# [Source material]
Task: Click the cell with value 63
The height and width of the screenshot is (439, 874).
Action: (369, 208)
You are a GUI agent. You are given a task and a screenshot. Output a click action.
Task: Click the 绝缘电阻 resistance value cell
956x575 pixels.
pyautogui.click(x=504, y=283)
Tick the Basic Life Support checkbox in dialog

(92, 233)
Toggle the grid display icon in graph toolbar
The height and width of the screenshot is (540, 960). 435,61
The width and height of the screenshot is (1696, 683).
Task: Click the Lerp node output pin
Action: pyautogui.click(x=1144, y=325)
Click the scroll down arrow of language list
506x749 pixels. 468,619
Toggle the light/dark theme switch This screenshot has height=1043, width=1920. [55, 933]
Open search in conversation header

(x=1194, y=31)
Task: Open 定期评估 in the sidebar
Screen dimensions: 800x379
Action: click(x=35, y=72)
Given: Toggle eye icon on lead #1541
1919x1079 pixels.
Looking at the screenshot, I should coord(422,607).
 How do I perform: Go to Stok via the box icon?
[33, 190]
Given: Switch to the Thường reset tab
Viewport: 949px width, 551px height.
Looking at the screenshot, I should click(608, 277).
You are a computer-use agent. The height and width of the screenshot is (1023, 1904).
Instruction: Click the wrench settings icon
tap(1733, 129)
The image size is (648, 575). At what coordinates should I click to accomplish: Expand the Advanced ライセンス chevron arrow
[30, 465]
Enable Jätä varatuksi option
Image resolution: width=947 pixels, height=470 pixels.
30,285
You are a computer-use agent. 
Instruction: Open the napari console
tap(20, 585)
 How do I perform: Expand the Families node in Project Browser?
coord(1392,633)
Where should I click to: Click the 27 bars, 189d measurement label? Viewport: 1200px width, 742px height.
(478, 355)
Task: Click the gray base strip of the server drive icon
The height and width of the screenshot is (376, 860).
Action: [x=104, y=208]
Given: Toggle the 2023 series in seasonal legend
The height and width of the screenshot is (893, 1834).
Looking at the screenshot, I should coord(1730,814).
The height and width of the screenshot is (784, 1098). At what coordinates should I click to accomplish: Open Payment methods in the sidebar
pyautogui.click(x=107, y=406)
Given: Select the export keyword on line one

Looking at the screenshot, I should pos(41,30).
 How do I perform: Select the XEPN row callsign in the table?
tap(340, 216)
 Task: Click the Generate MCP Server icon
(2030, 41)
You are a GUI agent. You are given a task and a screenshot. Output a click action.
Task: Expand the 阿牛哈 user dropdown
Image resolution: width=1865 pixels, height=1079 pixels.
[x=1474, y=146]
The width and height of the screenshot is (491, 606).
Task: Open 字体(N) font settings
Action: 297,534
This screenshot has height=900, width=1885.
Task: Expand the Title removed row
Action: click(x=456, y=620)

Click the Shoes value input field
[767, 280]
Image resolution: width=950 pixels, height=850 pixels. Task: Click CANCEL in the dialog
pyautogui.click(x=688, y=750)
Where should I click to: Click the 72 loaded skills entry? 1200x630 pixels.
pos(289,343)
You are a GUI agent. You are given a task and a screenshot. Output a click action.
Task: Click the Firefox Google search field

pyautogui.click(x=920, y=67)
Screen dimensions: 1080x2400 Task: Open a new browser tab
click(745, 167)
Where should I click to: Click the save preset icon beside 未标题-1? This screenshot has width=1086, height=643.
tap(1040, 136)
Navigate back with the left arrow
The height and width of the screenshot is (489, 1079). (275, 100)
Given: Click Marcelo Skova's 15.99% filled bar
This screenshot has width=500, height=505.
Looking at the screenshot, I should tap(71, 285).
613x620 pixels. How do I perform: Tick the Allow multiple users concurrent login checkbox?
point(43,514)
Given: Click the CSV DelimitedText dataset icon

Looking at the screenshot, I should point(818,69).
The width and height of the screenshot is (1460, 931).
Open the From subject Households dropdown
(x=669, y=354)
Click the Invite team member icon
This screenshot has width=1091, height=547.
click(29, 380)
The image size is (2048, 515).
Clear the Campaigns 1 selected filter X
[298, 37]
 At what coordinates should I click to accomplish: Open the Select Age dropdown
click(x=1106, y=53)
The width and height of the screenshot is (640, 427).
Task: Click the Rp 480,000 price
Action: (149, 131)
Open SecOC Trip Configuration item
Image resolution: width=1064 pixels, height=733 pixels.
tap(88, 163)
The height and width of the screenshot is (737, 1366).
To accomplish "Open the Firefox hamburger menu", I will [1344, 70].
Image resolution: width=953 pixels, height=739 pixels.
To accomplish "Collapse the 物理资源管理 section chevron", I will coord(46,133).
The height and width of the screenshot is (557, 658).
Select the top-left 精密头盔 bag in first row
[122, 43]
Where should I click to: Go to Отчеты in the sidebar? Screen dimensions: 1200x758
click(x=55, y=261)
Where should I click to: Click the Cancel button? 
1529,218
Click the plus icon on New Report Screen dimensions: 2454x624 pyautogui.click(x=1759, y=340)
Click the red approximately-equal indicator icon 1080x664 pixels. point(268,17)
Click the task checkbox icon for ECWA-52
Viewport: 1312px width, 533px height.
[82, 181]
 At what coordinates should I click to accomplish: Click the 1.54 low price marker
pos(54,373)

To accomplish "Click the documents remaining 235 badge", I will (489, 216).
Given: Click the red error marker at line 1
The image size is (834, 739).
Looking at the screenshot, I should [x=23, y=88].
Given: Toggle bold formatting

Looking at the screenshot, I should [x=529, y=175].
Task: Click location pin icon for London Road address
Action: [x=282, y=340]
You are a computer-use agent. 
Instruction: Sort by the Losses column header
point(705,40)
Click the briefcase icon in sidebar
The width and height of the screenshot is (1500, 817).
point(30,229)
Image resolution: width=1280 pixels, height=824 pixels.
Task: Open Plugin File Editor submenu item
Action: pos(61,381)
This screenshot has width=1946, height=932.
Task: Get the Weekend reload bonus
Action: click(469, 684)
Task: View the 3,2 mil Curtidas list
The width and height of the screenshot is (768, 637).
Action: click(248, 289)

# [Instructions to follow]
Once you have found every line in the listing that holds the string "cell", copy each of them.

# [Solution for this problem]
Task: Click the cell with value 63
Task: Click the 绝缘电阻 resistance value cell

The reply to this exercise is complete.